Activity ▸ Could you restate word for word every line of the records below, from the first one to the one holding "Viewport: 689px width, 251px height."?

Supplied records ▸

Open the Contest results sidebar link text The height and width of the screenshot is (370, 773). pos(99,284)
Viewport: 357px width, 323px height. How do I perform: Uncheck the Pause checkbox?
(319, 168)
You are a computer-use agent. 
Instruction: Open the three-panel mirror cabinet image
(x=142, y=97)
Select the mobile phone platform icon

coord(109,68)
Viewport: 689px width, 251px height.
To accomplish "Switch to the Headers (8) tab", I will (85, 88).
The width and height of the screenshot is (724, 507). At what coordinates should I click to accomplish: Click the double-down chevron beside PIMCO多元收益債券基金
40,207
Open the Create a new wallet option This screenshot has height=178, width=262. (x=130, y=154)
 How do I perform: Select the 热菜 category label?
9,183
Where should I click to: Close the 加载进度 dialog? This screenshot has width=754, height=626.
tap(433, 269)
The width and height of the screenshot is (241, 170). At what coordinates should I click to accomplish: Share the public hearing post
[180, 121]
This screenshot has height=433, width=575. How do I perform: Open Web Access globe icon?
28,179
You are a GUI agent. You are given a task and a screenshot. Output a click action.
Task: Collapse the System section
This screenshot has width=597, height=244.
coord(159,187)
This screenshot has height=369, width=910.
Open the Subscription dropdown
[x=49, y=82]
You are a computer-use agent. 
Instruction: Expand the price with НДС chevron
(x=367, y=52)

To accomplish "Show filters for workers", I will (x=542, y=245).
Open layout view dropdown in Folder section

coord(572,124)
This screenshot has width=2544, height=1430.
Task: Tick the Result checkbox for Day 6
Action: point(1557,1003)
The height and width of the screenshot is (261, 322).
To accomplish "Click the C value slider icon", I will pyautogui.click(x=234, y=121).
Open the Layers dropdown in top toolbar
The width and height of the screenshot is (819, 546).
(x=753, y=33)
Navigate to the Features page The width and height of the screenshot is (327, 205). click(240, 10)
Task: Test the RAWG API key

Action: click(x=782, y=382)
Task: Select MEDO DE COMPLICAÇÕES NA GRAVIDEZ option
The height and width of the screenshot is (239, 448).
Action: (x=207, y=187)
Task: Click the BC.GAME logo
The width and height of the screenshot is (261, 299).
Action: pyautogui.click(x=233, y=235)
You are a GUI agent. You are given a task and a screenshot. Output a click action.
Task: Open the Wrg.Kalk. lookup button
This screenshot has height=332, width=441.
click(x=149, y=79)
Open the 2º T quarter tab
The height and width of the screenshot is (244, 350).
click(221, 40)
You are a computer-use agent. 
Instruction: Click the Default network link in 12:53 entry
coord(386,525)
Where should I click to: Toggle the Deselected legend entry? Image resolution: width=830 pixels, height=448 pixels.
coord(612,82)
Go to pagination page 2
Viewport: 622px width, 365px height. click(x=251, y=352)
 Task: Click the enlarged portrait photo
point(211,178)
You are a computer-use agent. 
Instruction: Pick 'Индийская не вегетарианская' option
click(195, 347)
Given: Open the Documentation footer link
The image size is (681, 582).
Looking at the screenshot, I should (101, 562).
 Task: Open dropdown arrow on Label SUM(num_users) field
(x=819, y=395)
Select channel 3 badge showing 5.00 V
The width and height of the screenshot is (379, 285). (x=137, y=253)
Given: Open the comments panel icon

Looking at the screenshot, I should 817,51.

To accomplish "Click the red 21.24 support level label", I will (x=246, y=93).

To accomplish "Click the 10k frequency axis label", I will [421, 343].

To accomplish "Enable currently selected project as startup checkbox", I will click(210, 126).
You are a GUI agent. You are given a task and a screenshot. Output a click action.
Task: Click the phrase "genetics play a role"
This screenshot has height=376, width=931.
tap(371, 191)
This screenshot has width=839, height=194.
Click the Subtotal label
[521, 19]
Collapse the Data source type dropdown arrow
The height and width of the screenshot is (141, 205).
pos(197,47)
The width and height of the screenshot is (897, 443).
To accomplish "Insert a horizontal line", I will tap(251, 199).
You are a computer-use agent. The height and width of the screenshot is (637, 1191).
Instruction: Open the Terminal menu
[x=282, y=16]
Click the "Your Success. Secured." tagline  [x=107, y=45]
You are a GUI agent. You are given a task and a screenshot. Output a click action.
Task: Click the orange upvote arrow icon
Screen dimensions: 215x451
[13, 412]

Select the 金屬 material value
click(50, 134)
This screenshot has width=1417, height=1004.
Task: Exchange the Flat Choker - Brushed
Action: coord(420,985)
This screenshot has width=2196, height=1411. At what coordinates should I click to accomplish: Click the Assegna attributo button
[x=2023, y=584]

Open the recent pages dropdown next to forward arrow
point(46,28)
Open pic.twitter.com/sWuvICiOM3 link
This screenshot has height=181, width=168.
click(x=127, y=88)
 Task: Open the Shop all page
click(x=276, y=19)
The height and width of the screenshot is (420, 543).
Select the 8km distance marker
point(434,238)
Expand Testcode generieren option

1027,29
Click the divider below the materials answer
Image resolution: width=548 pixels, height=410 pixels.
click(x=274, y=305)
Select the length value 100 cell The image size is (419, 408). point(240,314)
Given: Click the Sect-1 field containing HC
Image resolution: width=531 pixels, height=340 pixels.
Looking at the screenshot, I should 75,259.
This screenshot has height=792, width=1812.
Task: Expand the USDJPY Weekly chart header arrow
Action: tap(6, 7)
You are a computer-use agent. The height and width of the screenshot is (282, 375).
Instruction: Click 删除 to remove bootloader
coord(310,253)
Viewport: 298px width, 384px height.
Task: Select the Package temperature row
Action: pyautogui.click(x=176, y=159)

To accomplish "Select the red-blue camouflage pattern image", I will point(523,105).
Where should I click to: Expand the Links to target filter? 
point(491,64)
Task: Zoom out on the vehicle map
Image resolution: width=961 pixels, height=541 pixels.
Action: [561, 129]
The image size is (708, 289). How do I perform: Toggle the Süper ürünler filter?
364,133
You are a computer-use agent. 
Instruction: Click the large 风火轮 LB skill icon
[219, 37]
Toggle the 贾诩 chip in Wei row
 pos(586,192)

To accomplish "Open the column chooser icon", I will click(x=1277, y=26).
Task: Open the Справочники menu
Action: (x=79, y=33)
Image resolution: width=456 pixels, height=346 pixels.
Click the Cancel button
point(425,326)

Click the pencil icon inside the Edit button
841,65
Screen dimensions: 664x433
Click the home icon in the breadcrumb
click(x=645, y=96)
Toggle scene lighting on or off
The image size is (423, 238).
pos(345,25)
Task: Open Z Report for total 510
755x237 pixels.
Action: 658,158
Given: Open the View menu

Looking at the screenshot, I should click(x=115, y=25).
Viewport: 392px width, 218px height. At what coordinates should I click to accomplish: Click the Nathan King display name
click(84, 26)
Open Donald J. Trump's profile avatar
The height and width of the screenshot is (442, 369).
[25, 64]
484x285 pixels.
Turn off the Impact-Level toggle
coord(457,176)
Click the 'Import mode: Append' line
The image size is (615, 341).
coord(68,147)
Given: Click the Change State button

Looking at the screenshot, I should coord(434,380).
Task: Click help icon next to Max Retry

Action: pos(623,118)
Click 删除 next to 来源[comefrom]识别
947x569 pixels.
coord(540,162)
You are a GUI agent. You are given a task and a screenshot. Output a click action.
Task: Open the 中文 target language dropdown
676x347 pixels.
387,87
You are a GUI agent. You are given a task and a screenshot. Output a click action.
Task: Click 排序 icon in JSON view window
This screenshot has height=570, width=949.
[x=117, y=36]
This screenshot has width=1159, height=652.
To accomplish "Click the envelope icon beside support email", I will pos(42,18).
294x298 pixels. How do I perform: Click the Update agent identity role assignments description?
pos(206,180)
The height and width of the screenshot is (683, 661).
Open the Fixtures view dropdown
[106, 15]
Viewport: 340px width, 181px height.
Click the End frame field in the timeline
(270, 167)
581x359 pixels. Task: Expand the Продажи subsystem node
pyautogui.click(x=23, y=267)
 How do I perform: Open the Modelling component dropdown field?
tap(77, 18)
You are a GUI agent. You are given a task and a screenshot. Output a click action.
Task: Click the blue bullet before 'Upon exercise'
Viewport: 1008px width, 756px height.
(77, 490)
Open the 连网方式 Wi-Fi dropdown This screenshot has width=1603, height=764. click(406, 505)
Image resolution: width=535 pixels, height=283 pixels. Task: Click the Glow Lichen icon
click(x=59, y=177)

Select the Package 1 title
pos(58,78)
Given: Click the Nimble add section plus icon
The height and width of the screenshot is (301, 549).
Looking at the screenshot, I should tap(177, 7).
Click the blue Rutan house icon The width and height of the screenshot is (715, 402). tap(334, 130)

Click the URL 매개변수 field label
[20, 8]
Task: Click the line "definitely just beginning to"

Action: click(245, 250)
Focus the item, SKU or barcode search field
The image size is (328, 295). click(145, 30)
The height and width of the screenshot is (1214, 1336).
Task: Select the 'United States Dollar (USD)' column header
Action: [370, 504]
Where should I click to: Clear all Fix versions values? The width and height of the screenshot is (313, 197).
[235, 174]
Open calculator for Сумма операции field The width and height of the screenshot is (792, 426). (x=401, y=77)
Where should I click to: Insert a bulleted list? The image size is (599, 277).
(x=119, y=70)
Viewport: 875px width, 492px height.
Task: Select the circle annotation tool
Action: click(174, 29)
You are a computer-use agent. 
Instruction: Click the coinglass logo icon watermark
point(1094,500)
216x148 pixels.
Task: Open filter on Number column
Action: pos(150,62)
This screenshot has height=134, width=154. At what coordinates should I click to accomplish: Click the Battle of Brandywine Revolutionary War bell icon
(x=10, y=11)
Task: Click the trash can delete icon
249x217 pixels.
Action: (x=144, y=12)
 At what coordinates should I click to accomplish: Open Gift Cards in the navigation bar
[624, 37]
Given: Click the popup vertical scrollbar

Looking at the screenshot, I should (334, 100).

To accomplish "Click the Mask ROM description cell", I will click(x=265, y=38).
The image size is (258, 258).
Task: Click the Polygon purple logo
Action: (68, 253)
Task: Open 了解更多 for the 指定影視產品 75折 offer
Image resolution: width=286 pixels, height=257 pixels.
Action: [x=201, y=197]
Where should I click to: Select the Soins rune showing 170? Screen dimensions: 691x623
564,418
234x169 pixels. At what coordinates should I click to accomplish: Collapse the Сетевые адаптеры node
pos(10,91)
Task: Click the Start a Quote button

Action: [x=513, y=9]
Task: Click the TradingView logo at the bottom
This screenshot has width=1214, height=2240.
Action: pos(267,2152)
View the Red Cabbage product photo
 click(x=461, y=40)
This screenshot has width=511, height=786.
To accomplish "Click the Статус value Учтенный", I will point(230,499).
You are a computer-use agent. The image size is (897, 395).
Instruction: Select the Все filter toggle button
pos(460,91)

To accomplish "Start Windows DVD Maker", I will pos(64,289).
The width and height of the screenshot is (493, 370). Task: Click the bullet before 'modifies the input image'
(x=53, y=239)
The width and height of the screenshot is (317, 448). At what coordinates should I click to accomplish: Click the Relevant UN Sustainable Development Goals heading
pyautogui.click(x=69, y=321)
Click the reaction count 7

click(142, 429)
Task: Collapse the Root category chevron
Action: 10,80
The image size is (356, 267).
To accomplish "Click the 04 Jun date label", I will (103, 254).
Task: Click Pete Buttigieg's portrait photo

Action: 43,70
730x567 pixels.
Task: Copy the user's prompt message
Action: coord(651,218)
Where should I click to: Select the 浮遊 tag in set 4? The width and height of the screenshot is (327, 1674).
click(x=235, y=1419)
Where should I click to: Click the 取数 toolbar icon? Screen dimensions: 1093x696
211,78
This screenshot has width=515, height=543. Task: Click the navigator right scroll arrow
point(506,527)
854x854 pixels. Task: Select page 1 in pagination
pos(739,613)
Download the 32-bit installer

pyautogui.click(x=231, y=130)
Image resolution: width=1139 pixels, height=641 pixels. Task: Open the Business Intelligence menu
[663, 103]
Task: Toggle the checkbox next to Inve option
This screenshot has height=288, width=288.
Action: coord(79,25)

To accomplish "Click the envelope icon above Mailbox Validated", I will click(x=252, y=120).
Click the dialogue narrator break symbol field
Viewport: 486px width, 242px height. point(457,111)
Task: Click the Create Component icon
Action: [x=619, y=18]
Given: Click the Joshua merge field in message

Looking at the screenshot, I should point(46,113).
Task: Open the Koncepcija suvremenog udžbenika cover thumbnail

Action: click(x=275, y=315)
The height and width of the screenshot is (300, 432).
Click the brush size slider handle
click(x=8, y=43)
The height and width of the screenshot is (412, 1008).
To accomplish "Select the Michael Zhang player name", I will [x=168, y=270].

Task solution ▸
Open the Contest results sidebar link text The height and width of the screenshot is (370, 773). pos(99,284)
Viewport: 357px width, 323px height. How do I perform: Uncheck the Pause checkbox?
(319, 168)
You are a computer-use agent. 
Instruction: Open the three-panel mirror cabinet image
(x=142, y=97)
Select the mobile phone platform icon

coord(109,68)
Viewport: 689px width, 251px height.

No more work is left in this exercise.